## 🐍 Intro to Python 

Python is a programming language that we can use to do a lot of different things!

Here's how I use it in my day-to-day as a data reporter:
* Analyze and visualize data
* Build websites and interactives 
* Scrape websites
* Build and manage databases 
* Scrape PDFs for information 

In this session, we are going to go over the basics of Python. 

#### Goals
I hope that you come away from the class knowing enough that you can learn to use Pandas, a powerful data analysis library. Also, I want you to know enough to be able to google what you want to do in Python and be able to understand what you find. 

#### Who am I? 
Hi! I am Will Craft. Pronouns he/him. 

💻 email: wcraft@apmreports.org 

🐦 @craftworksxyz 


## 🐍 Why use Python over Excel? 
Excel good for doing some stuff but but ...

#### Python is versatile 
I do almost all my work in python. Here's a sample workflow from a recent project:

Get scanned PDF of data from local utility service -> Write python code to pull text data out of pdf -> Write code to parse the text data and turn it into a csv -> Use python to analyze data -> Visualize findings for publication 

You can use Python to scrape the web, make visuals, do statistics, write up the results of an investigation, build a website, and a whole lot more. 

#### Python is reproducible
*Reproducibility* is important

Excel is not reproducible. With Python, I can hand someone my original data and my code and they can re-create all my work with a few keystrokes. This is not possible with Excel unless you take meticulous notes about all the changes you make. Reproducibility reduces errors and allows for fact-checking

If I get new data or I make a change to the data, I can run the same script and update my results. 

#### Python is shareable 
We are working in jupyter notebook, a program for doing python in bite sized chunks and sharing stuff. You can share your code with co-workers and the public. 

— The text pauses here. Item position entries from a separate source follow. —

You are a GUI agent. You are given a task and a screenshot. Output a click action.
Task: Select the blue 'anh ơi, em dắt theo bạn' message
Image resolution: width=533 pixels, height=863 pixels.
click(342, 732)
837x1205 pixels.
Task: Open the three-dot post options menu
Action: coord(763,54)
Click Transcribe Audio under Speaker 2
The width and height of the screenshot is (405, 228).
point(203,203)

#### Lots of resources online for learning
I do a lot of learning on the job. There are tons of resources for getting started:
* NICAR: https://ire.org/resource-center/tipsheets/?q=python 
* Ben Welsh: http://www.firstpythonnotebook.org/
* Django tutorials: https://developer.mozilla.org/en-US/docs/Learn/Server-side/Django/Tutorial_local_library_website
* Other data journalists (Lonely Coders Club/News Nerdery) 


## 🐍 Herpatology 101

There are a several different versions of Python, because Python itself is constantly evolving, with new features being added and changes being made to the language.

We are using Python 3.7 and a program called pipenv. There are lots of packages that people have written to do different things, and these packages sometimes need different versions of Python and might conflict with one another. Pipenv creates and manages a virtual environment, a self-contained sandbox to install different packages.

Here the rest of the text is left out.